▶ [Exercise directions]:
Beginning with the first line, transcribe the entries below exactly through the line containing "Genie (20, 341)", inclusive.

[Collected data]

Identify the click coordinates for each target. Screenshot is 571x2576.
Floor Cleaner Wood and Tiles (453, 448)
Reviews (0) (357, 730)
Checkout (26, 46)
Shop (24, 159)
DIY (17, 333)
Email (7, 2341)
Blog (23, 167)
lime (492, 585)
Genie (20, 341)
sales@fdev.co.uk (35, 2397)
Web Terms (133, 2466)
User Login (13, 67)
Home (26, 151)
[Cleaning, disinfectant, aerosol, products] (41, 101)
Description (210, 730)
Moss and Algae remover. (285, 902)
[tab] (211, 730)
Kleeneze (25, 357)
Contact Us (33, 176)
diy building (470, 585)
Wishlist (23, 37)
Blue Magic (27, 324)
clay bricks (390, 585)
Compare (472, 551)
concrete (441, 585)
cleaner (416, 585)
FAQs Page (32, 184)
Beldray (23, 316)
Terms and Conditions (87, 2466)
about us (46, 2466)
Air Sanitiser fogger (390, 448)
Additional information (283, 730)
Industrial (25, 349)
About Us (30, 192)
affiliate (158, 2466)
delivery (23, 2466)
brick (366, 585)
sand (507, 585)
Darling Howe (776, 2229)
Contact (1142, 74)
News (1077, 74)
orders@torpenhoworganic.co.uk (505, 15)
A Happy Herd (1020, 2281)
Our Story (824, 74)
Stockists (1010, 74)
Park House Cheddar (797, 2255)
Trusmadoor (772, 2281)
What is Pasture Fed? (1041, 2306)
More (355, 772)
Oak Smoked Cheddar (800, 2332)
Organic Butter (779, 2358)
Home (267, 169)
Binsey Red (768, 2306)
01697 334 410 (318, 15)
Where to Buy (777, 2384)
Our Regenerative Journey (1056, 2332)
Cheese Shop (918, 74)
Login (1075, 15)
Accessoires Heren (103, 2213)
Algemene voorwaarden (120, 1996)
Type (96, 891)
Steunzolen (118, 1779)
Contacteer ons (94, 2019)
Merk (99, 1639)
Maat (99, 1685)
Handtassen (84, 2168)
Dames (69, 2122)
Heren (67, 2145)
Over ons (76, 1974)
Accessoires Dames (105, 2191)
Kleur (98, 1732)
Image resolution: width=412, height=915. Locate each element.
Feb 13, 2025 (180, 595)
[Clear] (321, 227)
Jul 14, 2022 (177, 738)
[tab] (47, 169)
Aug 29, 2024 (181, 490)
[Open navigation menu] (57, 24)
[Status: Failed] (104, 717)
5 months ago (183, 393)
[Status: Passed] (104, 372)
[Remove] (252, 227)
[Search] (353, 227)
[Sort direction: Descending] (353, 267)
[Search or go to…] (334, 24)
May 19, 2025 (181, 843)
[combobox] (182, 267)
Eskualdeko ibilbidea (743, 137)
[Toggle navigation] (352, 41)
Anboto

▶ [Answer below]:
Identify the click coordinates for each target. Screenshot is 571x2576.
Floor Cleaner Wood and Tiles (453, 448)
Reviews (0) (357, 730)
Checkout (26, 46)
Shop (24, 159)
DIY (17, 333)
Email (7, 2341)
Blog (23, 167)
lime (492, 585)
Genie (20, 341)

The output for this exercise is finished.